- District location in Nakhon Ratchasima province
- Coordinates: 15°32′0″N 102°43′22″E﻿ / ﻿15.53333°N 102.72278°E
- Country: Thailand
- Province: Nakhon Ratchasima
- District established: 1961

Area
- • Total: 600.6 km^{2} (231.9 sq mi)

Population (2015)
- • Total: 77,927
- • Density: 127.7/km^{2} (331/sq mi)
- Time zone: UTC+7 (ICT)
- Postal code: 30180
- Geocode: 3013

= Prathai district =

Prathai (ประทาย, /th/; ผะทาย, /lo/) is a district (amphoe) in the northeastern part of Nakhon Ratchasima province, northeastern Thailand.

==History==
Prathai village was settled in the Khmer era. King Jayavarman II set his camp in the area when he expanded his power to the west. After his reign, Prathai was deserted. It became a community again in the Sukhothai era.

Prathai in Khmer means 'camp'.

Tambon Prathai was separated from Bua Yai district to create a minor district (king amphoe) on 1 January 1961 and upgraded to a full district in 1963.

==Geography==
Neighboring districts are (from the north clockwise): Phon and Nong Song Hong of Khon Kaen province; Ban Mai Chaiyaphot of Buriram province; and Mueang Yang, Chum Phuang, Phimai, Non Daeng, Sida, and Bua Lai of Nakhon Ratchasima Province.

== Administration ==

=== Central administration ===
Prathai is divided into 13 sub-districts (tambons), which are further subdivided into 151 administrative villages (mubans).
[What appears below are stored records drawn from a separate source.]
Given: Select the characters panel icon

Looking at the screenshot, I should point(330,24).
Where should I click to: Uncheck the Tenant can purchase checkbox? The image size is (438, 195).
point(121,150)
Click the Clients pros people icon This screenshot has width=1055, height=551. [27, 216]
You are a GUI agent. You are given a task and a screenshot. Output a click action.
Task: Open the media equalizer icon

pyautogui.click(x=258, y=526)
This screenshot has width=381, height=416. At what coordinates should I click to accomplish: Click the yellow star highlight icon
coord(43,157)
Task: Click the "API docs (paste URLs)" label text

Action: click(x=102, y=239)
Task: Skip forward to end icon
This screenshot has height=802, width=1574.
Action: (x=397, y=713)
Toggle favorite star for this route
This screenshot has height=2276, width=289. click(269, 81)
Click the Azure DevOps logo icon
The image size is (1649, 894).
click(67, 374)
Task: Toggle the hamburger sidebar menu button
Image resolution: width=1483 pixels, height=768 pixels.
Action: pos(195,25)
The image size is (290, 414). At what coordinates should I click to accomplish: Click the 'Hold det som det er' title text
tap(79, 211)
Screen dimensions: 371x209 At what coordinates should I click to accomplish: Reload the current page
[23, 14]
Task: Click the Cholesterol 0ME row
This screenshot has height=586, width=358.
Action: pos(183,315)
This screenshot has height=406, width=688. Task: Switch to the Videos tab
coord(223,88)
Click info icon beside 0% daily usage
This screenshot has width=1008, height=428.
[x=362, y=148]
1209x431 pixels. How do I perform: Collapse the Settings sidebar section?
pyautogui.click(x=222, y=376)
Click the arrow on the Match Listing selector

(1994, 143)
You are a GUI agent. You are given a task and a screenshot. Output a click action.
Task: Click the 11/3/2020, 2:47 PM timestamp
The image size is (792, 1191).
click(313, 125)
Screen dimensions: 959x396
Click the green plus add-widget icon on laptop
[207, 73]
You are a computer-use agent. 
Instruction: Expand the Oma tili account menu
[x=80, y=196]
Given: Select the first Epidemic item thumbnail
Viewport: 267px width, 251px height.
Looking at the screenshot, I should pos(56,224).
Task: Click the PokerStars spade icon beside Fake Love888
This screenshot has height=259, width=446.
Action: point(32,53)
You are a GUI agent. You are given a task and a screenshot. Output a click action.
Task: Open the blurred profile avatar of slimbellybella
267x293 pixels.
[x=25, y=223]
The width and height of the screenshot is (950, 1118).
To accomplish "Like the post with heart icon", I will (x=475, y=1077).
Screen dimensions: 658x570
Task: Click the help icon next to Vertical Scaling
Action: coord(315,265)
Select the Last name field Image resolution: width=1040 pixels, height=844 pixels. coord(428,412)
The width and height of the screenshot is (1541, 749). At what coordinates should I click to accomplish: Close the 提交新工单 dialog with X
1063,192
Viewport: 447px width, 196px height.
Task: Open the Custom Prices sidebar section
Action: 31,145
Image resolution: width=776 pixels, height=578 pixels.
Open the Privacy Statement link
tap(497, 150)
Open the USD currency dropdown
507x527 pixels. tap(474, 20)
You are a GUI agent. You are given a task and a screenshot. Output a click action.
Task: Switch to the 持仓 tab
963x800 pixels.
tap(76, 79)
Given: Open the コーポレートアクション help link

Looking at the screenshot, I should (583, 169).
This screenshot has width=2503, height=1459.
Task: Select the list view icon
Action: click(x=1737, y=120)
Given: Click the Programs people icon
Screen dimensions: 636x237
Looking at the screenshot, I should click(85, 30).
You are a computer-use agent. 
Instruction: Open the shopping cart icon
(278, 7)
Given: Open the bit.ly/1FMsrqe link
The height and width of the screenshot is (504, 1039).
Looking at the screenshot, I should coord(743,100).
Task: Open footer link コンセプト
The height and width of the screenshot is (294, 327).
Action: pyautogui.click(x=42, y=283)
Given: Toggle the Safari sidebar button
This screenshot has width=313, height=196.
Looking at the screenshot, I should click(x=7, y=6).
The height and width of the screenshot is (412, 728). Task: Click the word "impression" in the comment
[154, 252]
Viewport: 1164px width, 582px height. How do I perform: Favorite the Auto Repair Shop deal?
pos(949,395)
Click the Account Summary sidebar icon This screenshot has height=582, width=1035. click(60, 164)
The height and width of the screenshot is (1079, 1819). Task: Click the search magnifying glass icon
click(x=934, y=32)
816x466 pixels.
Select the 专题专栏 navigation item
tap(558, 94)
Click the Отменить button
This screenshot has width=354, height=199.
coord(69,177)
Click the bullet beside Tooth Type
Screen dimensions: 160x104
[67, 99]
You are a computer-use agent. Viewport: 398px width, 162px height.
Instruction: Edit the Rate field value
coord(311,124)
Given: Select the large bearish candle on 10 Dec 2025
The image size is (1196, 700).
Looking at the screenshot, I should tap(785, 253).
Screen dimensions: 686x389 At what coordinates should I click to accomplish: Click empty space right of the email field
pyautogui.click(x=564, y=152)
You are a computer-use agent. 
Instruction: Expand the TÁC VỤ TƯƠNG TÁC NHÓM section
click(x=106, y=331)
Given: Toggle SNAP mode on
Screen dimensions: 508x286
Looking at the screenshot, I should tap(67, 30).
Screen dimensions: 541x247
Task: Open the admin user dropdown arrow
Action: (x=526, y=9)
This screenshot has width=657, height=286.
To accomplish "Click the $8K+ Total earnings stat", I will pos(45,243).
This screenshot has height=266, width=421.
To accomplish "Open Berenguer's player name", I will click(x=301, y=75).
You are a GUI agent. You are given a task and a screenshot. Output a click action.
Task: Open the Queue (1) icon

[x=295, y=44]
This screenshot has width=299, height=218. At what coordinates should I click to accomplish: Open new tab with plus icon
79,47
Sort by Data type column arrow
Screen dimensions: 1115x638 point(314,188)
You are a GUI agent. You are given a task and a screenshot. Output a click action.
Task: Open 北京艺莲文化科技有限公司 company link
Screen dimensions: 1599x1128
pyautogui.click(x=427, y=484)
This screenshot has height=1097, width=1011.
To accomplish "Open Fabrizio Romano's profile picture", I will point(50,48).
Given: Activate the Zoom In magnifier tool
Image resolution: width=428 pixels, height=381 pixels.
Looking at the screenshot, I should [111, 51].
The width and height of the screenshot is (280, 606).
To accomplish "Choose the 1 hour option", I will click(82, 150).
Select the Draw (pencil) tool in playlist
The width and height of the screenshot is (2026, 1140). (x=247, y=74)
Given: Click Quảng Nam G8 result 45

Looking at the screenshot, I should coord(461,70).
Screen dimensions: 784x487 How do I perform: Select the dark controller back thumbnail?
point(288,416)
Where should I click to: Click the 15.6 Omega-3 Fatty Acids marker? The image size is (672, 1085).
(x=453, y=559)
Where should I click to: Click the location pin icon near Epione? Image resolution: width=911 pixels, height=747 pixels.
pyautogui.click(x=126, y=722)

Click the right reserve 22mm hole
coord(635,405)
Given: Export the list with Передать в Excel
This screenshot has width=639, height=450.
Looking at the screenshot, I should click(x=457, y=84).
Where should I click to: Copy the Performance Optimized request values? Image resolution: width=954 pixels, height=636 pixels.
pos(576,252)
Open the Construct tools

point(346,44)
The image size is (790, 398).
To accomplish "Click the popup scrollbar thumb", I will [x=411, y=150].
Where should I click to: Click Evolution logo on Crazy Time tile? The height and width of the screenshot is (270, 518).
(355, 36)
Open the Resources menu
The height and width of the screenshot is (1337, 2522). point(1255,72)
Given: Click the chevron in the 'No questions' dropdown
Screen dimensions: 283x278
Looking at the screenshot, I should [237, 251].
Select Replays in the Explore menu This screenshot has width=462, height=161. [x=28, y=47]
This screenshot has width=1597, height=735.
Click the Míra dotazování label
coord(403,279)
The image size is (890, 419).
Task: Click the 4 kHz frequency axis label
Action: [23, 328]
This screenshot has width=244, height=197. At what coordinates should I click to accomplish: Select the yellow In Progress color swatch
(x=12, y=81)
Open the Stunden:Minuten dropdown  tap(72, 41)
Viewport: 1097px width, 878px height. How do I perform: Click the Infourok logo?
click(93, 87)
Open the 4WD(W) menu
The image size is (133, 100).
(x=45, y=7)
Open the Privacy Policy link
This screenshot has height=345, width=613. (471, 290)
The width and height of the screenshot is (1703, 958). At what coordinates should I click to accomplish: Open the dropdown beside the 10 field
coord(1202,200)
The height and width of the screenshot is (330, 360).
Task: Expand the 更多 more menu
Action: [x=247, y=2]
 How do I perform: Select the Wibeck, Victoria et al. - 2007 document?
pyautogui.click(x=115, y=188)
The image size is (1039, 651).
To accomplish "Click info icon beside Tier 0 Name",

| No. | Name | Thai | Villages | Pop. |
|---|---|---|---|---|
| 01. | Prathai | ประทาย | 17 | 10,191 |
| 03. | Krathum Rai | กระทุ่มราย | 17 | 07,285 |
| 04. | Wang Mai Daeng | วังไม้แดง | 11 | 06,310 |
| 06. | Talat Sai | ตลาดไทร | 13 | 06,024 |
| 07. | Nong Phluang | หนองพลวง | 12 | 05,695 |
| 08. | Nong Khai | หนองค่าย | 14 | 05,083 |
| 09. | Han Huai Sai | หันห้วยทราย | 09 | 05,576 |
| 10. | Don Man | ดอนมัน | 10 | 05,393 |
| 13. | Nang Ram | นางรำ | 13 | 05,829 |
| 14. | Non Phet | โนนเพ็ด | 11 | 05,789 |
| 15. | Thung Sawang | ทุ่งสว่าง | 08 | 04,669 |
| 17. | Khok Klang | โคกกลาง | 09 | 06,030 |
| 18. | Mueang Don | เมืองโดน | 07 | 04,053 |

Missing numbers are tambons which now form Non Daeng District.

=== Local administration ===
There is one sub-district municipality (thesaban tambon) in the district:
- Prathai (Thai: เทศบาลตำบลประทาย) consisting of parts of sub-district Prathai.

There are 13 sub-district administrative organizations (SAO) in the district:
- Prathai (Thai: องค์การบริหารส่วนตำบลประทาย) consisting of parts of sub-district Prathai.
- Krathum Rai (Thai: องค์การบริหารส่วนตำบลกระทุ่มราย) consisting of sub-district Krathum Rai.
- Wang Mai Daeng (Thai: องค์การบริหารส่วนตำบลวังไม้แดง) consisting of sub-district Wang Mai Daeng.
- Talat Sai (Thai: องค์การบริหารส่วนตำบลตลาดไทร) consisting of sub-district Talat Sai.
- Nong Phluang (Thai: องค์การบริหารส่วนตำบลหนองพลวง) consisting of sub-district Nong Phluang.
- Nong Khai (Thai: องค์การบริหารส่วนตำบลหนองค่าย) consisting of sub-district Nong Khai.
- Han Huai Sai (Thai: องค์การบริหารส่วนตำบลหันห้วยทราย) consisting of sub-district Han Huai Sai.
- Don Man (Thai: องค์การบริหารส่วนตำบลดอนมัน) consisting of sub-district Don Man.
- Nang Ram (Thai: องค์การบริหารส่วนตำบลนางรำ) consisting of sub-district Nang Ram.
- Non Phet (Thai: องค์การบริหารส่วนตำบลโนนเพ็ด) consisting of sub-district Non Phet.
- Thung Sawang (Thai: องค์การบริหารส่วนตำบลทุ่งสว่าง) consisting of sub-district Thung Sawang.
- Khok Klang (Thai: องค์การบริหารส่วนตำบลโคกกลาง) consisting of sub-district Khok Klang.
- Mueang Don (Thai: องค์การบริหารส่วนตำบลเมืองโดน) consisting of sub-district Mueang Don.